Research has also shown that each color affects a different part of us. “The four psychological primaries are: red, blue, yellow, and green. And they affect the body (red), the mind (blue), the emotions, the ego, and self-confidence (yellow), and the essential balance between the mind, the body, and the emotions (green).” Interestingly, when you combine more than one color, you get the effects of both of them. For example, if you combine a highly-saturated yellow with a highly-saturated blue, you will get a color that stimulates both your emotions (yellow) and mind (blue).
The exact color to paint your office to become the most productive
If you Google “the most productive color”, every result seems to suggest that blue is the most “productive” color. Angela called this an “oversimplification”.
If you need to stimulate your mind, then yes, blue would likely make you the most productive. “If you’re an accountant, blue probably would make you more productive. But not everybody is an accountant.”
If you do mind-work all day, Angela recommends painting your office blue, but spicing it up with a bit of orange so that you introduce a bit of emotion into your mind-stimulating room. “If you have a blue office, you need to put a bit of orange in there to introduce a bit of balance, a bit of emotion, so that you’re not a cold bureaucrat.”

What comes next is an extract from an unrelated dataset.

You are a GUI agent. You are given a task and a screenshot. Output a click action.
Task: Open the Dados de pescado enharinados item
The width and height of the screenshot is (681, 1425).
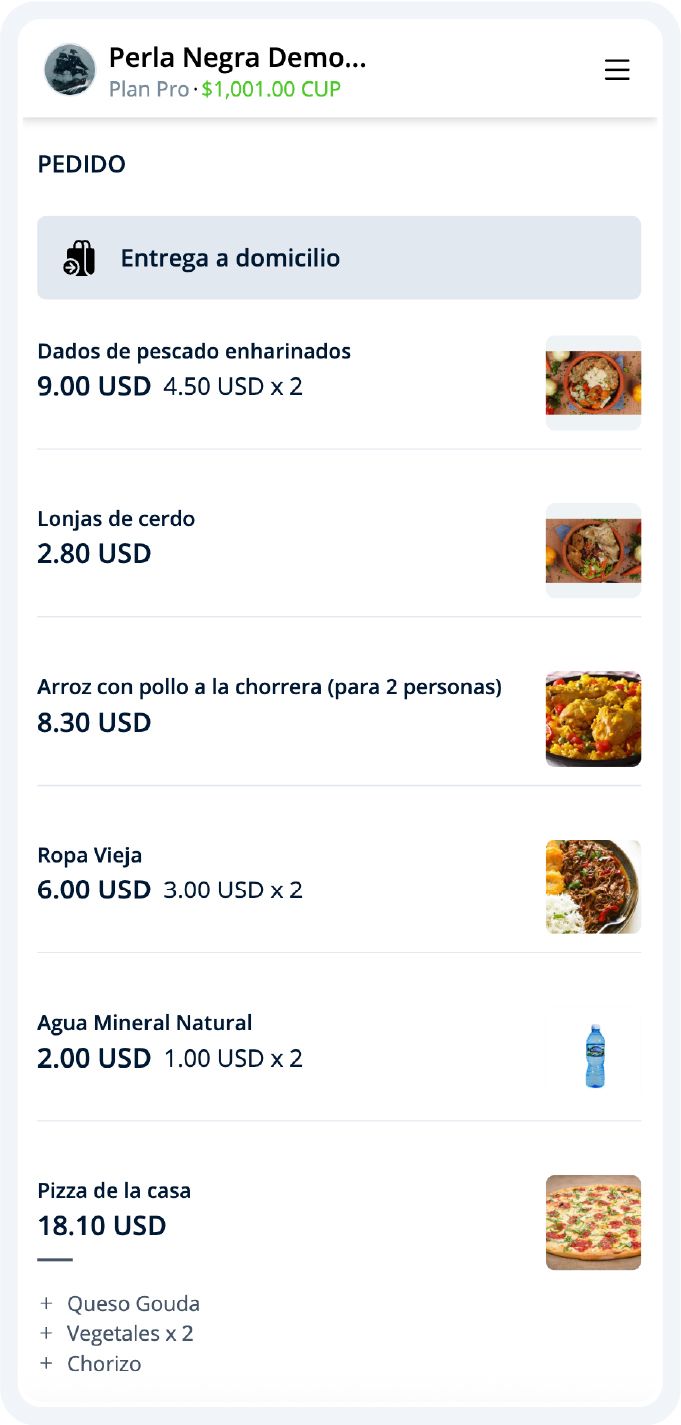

“If you’re a designer, and you want creativity, blue isn’t going to be the color for you. Yellow is a better color”, because it stimulates your ego and spirits, and makes you more optimistic.
“It takes guts to be creative and come up with something new – that’s why yellow works in that environment.”
If you want to be more productive doing something physical, red would make you more productive than either blue or yellow, because it stimulates you physically. If you’re hiring a bunch of guys to build you a house, for example, “blue isn’t going to be a lot of help to you – you want the red for physical strength and stimulus”.
If you’re in an environment where having a strong sense of balance is the most important, green might just be the color that makes you the most productive. As well, “because it’s so balanced, calming, and reassuring, it’s great to use around anywhere money’s changing hands”. On the flip side, though, “it can be very stagnant and inert”, so an “action man, who loves red, is going to find green quite a strain”.
Which shade should you go with?
To determine which color to paint your surroundings, first narrow down which main color (or combination of colors) will work the best in your situation by deciding whether you want to affect your mind, emotions, body, or balance.
Then, pick a specific hue of that color. Naturally, keep in mind whether you want the color to stimulate or soothe you, by picking either a highly-saturated or lowly-saturated hue. Angela provided me with some advice for picking the right shade after that.
“The best advice I can ever give anybody in general is to point out that we were all born with a very accurate sense of color in general, and our kind of color in particular. If we hadn’t, we wouldn’t have survived evolution as we did.” As an example, evolution has taught us that green is a stable, balanced color – it is the sign of life and vitality, after all – and it is one of the reasons we see green as such a ‘balanced’ color.
Interestingly, at the same time, color is both very scientific and very personal. Angela recommends going with your gut, but only after determining which part of you that you’d like to affect. “Actually – you will know the colors that make you feel the most productive. It is different for everybody.”
Another tip: colors hardly ever exist in isolation; they’re usually surrounded by other colors. “Color works exactly the same way as music – as Thelonius Monk said, ‘there are no wrong notes’. Music and color work in the same way. There are no wrong colors either. It’s how you use them.” A color or musical note “doesn’t actually evoke much of an emotional response until it’s put with other colors, or other notes. And then, in both cases, whether you get a positive or negative emotional reaction depends on the relationship between the colors or the notes.”